Her work at Walter Reed and at the nearby Bethesda naval hospital is Bernard's way of giving back to men and women who have served. "They've paid a massive price, and we really have an obligation to do whatever we can to try to set their lives in a direction where they'll be able to have something of what they've lost," she says. It also helps her channel maternal energies: Her son is on his second tour in Iraq.
Bernard reassures soldiers who are worried about how they'll cope with academics after their heads have been rattled in IED attacks.
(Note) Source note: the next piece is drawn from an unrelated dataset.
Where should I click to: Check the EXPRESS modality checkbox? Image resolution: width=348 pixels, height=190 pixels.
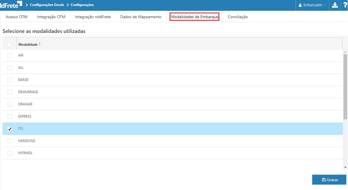click(10, 116)
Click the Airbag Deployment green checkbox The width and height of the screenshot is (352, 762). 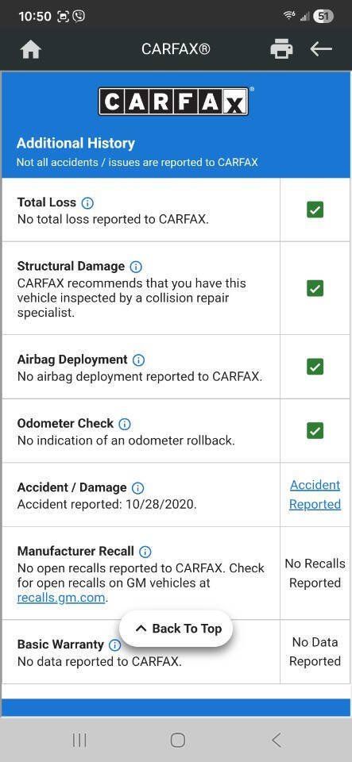click(315, 367)
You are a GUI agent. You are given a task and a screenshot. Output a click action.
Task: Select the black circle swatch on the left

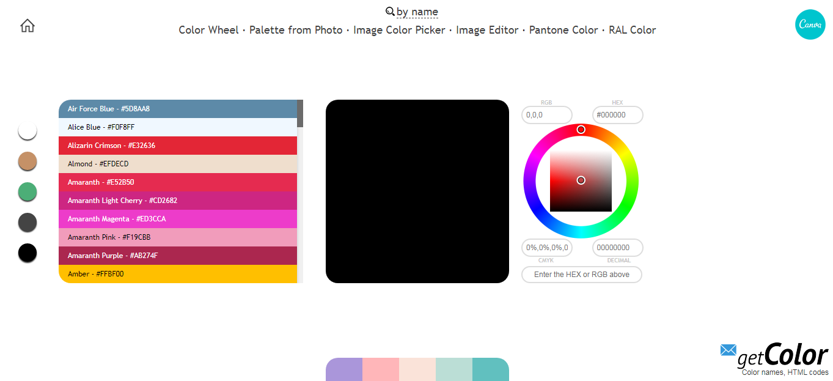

She also works with admissions officers to move the process along faster, rather than having veterans wait a long time for a reply. "They've been disappointed so many times, and they are so [concerned] that this is not going to work ... which is just silly," she says. "All of the soldiers who've gone back have done magnificently, and kind of giggled to me and said, 'This wasn't hard at all.' "
Jeff Stevens, the ACE counselor at Brooke Army Medical Center in San Antonio, confronts wounded veterans who say all they want to do is go back into battle. He helps them face the truth that it's not possible. Even with those who may be able to stay in the military, he preaches the value of a college degree.
Brooke is known for burn treatments, which can take two or three years. "Online universities have filled a void," Mr. Stevens says, helping vets feel productive during time between surgeries.
Stevens also helps connect spouses with educational opportunities. Wives and husbands sometimes have to relocate to help a vet recover, and "nobody's there to pick up the pieces," he says.
Whether their paths lead them to a public university with 40,000 students or a private one with 4,000, Marine veteran Brendan Hart wants to be sure their needs are taken into account in everything from the admissions process to housing.
He's seen both sides of college life since he had to leave his counterterrorism security unit in the spring of 2005. Despite a vaccination that left him in a frail physical condition, he insisted on deploying to Iraq with the men he had trained. He couldn't stay long, however, and ended up spending 17 months at Walter Reed. Mr. Hart's injuries aren't visible, but he spent some time at Dartmouth on crutches. Now he says he's allowed to walk on his own if he can "deal with the pain."
Before he met Wright and transferred to Dartmouth, Hart had enrolled at the University of Maryland and had been advocating for veterans at the massive campus. Now he consults with other schools interested in the network of support he helped set up there.
"Because we're so underrepresented in higher education, we are almost a novelty," he says, "and just bridging the gap between the military and academia can go a long way to opening the door to help veterans in their transition."
A history major, Hart helped found both the Dartmouth Undergraduate Veterans Association and the national Student Veterans of America (for more information, contact Brendan.J.Hart@dartmouth.edu). He wants college admissions officers to understand, for instance, that veterans shouldn't be judged on old high school transcripts and SAT scores when they have gained valuable life experience in a foreign country or a combat zone.
He says he's been welcomed at Dartmouth and hopes he can make unique contributions to discussions. At a campus World Affairs Council meeting, the topic of anthropologists embedded with the military came up. He brought the perspective of "what [it] would mean to the combat effectiveness of a military unit. I think that was eye-opening for a lot of individuals," he says.